Read more: Communication in the era of face masks
But for most people the corona pandemic means that for now, at least the traditional shopping spree is a no-go, says the German Retail Federation (HDE).
While food retailers are doing good business and online shopping is booming, sales in the textile trade have plummeted in the last two months. As a result, one-third of all businesses in the sector say they are struggling to survive.
An HDE spokesman told DW that masks are, "a massive turn-off for shoppers."
There can certainly be no doubt that it is no fun at all to wear a mask in sultry summer temperatures. And many stores in Germany have no air conditioning. So, behind the mask, people quickly start sweating. So, they run outside and strip off the mask.
No surprise, therefore, that the HDE has welcomed proposals from some regional governments to drop mandatory masks for shoppers in federal states with low infection rates.
Such an easing has been called for by the economics ministers in the northern states of Mecklenburg-Vorpommern and Lower-Saxony, who have the backing of the business-friendly opposition party, the Free Democrats (FDP).
The central government in Berlin, "ought to sit down with the retail trade and come up with shared criteria for a plan that would allow individual regions to scrap mandatory masks," says FDP deputy parliamentary group leader Michael Theurer in Berlin. He concedes that changes can not be made overnight but believes that, "they cannot be imposed forever, without taking regional factors into account.”
For her part, Angela Merkel is sticking to her hard line.

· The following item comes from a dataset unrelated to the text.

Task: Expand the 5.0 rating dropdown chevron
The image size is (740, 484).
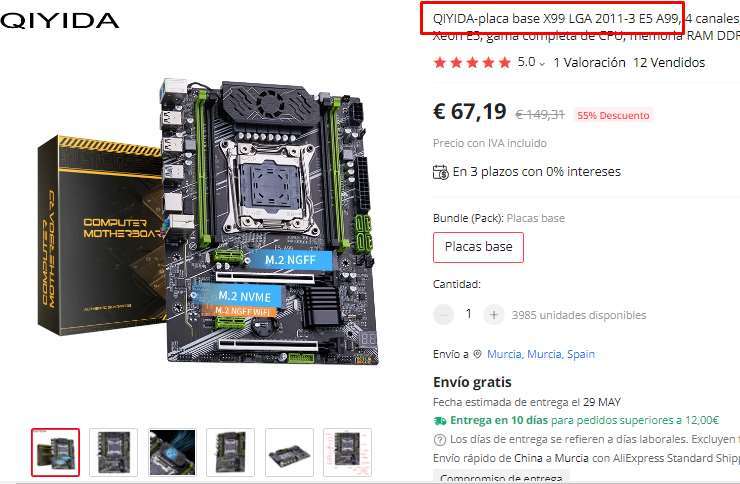Action: coord(542,64)
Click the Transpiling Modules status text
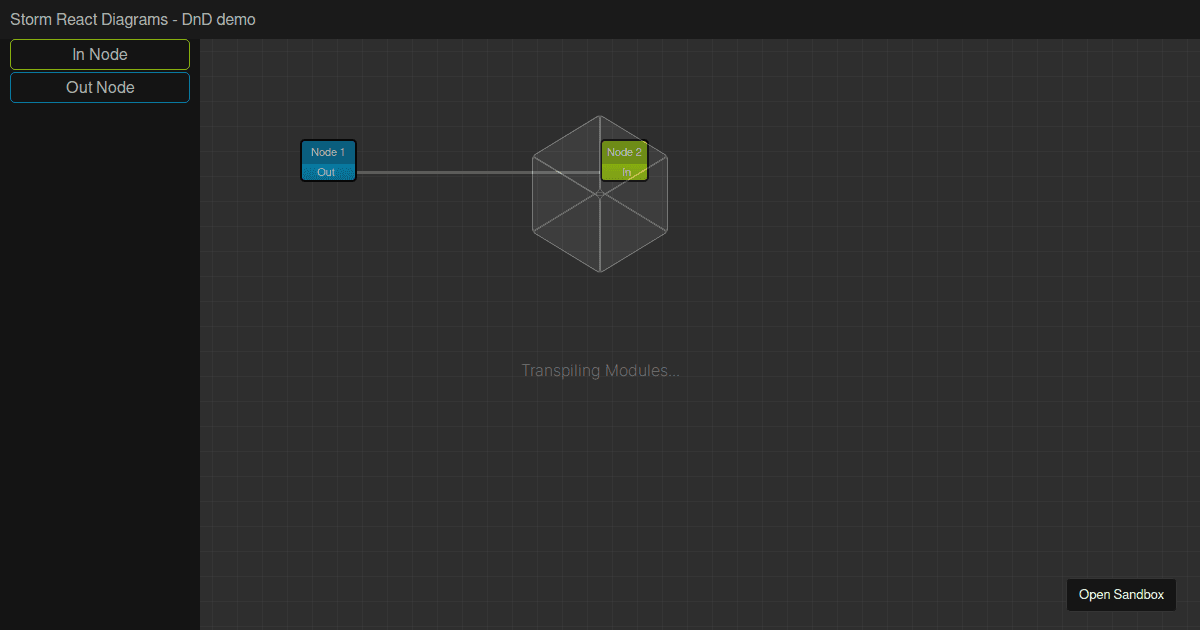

The chancellor is unbending in her rejection of any moves to break with compulsory masks. "Everywhere in public life that social distancing cannot be guaranteed, masks are important and indispensable," says government spokesman Steffen Seibert, who adds: "It is imperative if we are to keep infection rates down and protect both our fellow citizens and ourselves."
Seibert emphasizes that vigilance is all the more important during the summer season: "Regions that might currently have very low infection rates will be welcoming holidaymakers from around the country." And while that renewed mobility is very much to be welcomed, "it must go hand in hand with a willingness to obey the regulations that have in recent months served us so well in the battle against this pandemic: distancing, hygiene rules and where necessary compulsory masks."
The regions have the final say
According to Germany's Infection Protection Law, it is not the central government in Berlin, but the governments in individual federal states that have the final say. And so far they are sticking with mandatory masks. Bavaria's influential Premier Markus Söder of the conservative CSU party defends masks as, "one of the very few instruments that we have to protect ourselves from the coronavirus."
Leading social democrat Norbert Walter-Borjans says he agrees or that having to wear masks in shops might be something of "an imposition" but: "a tolerable imposition." And Health Minster Jens Spahn is calling on people to be sensible: "I understand the impatience and the yearning for things to get back to normal. But the virus is still out there."
The epidemiologists agree. From the start, they have warned that not just high-tech medical masks will reduce the risk of infection but also every day or community masks that help to prevent the spread of the virus when people cough, sneeze, or talk.
To shop or not to shop: that is the question
Nevertheless, the debate over masks or no masks for shoppers rumbles on. Where it leads will probably depend on the extent to which consumers get back to old shopping habits despite their masks. Bernd Althusmann – economics minister in Lower Saxony – has announced that his government will renew the situation after the summer break. Much the same is being mooted in the eastern state of Saxony. One thing is clear: the challenge will be to find a balance between people's health and the health of the economy.
And for that there is no easy solution.